For this exercise, copy exactly every line from the one holding "Instruction: Select the" through the end of the data, both included. Omit pictures.

(Collected data)
--------

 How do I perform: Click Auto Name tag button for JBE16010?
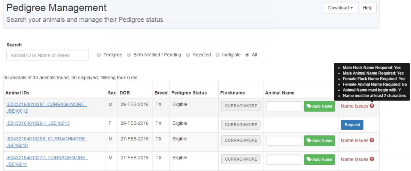click(x=319, y=141)
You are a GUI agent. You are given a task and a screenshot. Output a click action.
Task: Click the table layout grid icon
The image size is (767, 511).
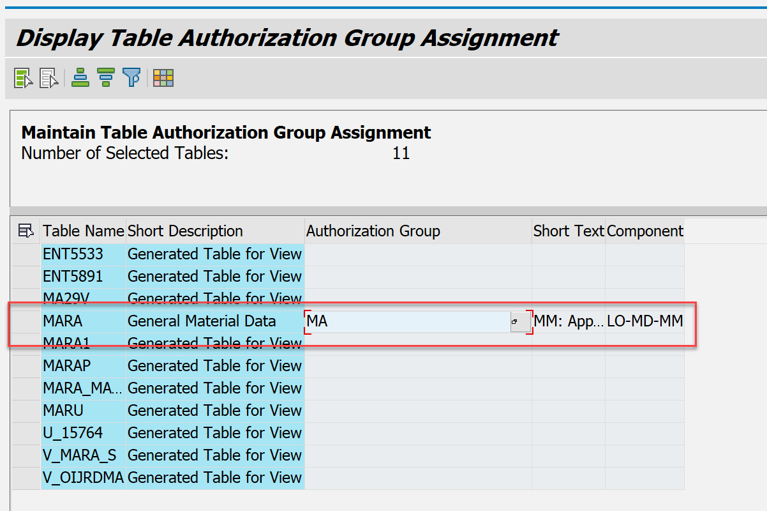[x=161, y=78]
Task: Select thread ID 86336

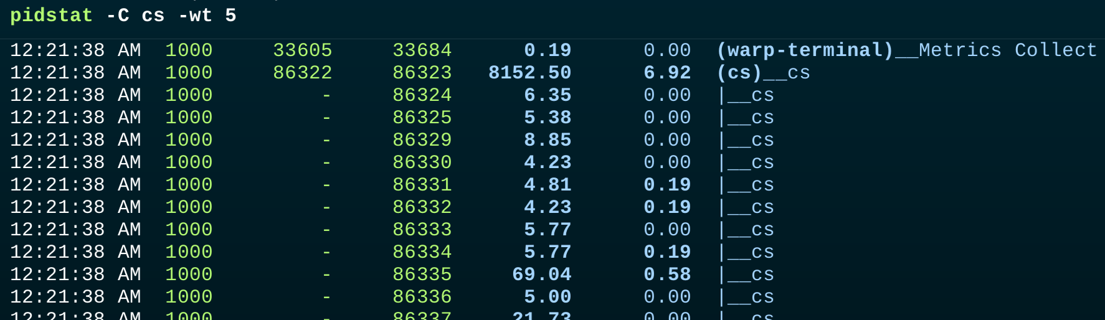Action: tap(422, 297)
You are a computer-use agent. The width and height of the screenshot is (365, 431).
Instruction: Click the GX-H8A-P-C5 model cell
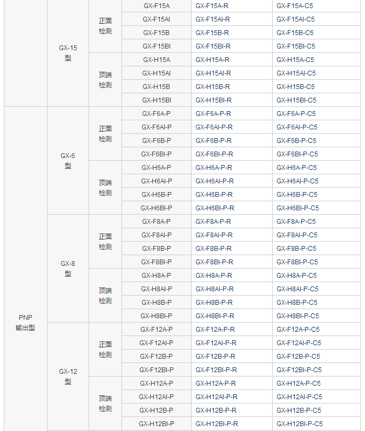[x=297, y=276]
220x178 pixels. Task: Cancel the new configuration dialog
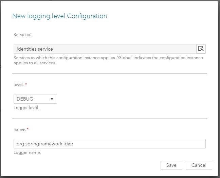(199, 165)
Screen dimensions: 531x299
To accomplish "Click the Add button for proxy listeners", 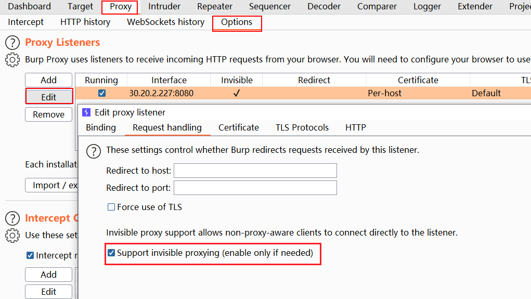I will tap(48, 80).

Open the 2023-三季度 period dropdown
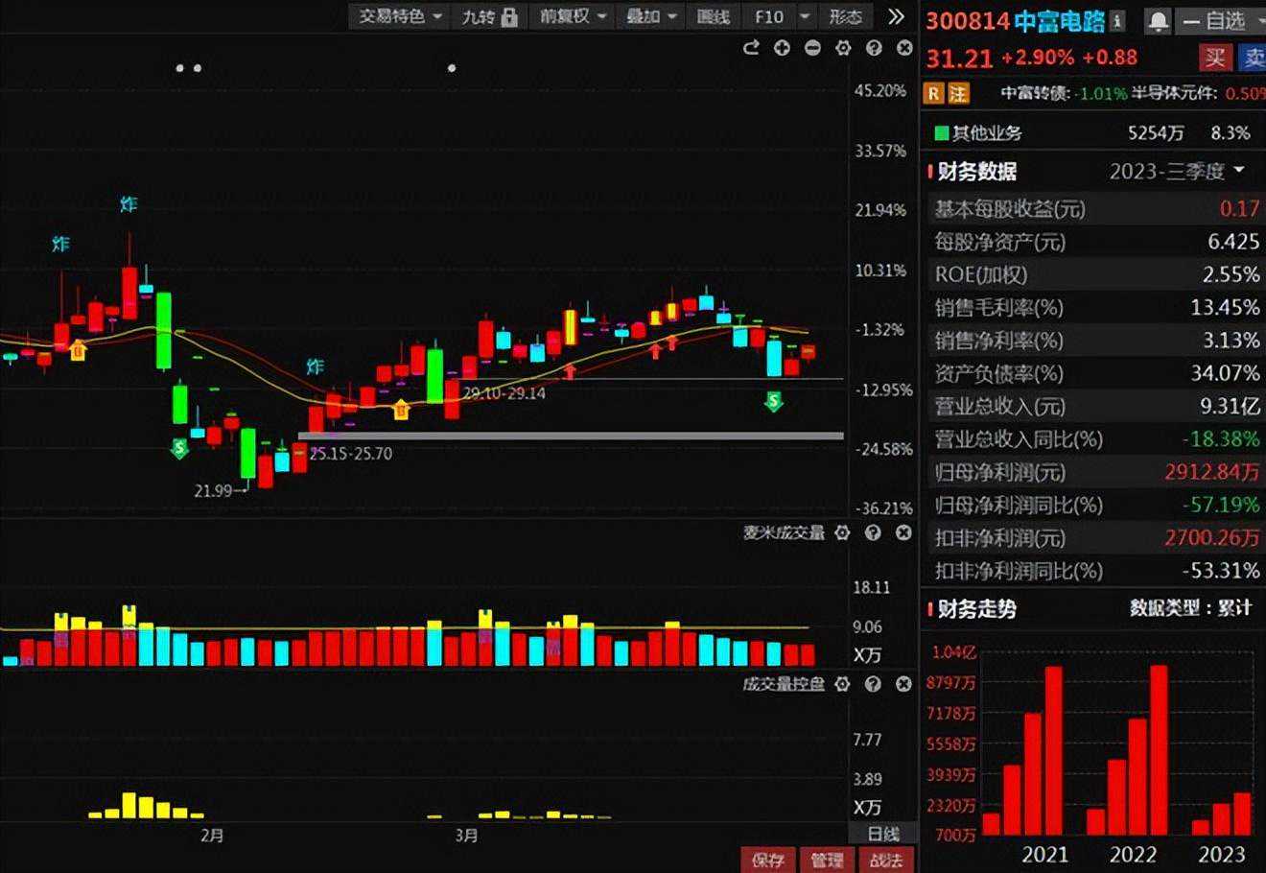coord(1177,171)
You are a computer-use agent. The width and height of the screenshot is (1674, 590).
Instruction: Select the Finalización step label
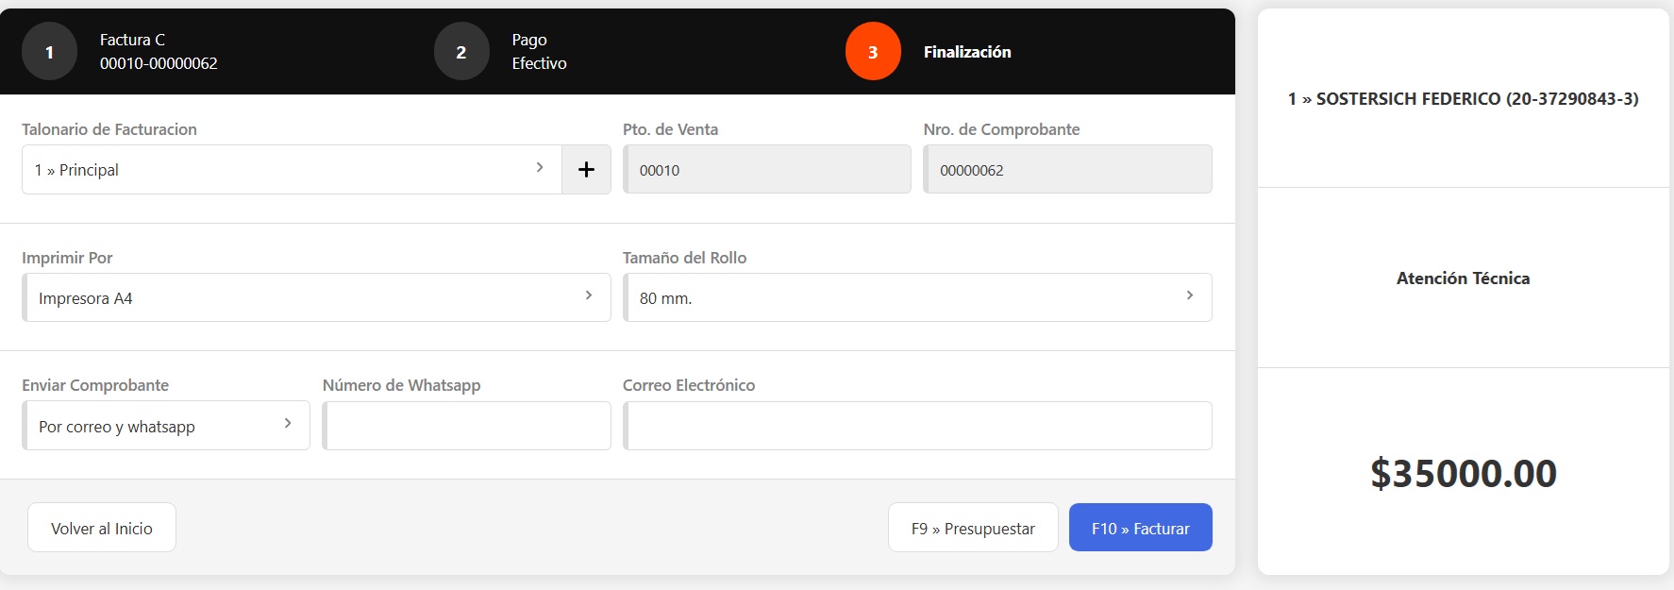point(967,52)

--------

*Exercise output*:
Instruction: Select the Finalización step label
point(967,52)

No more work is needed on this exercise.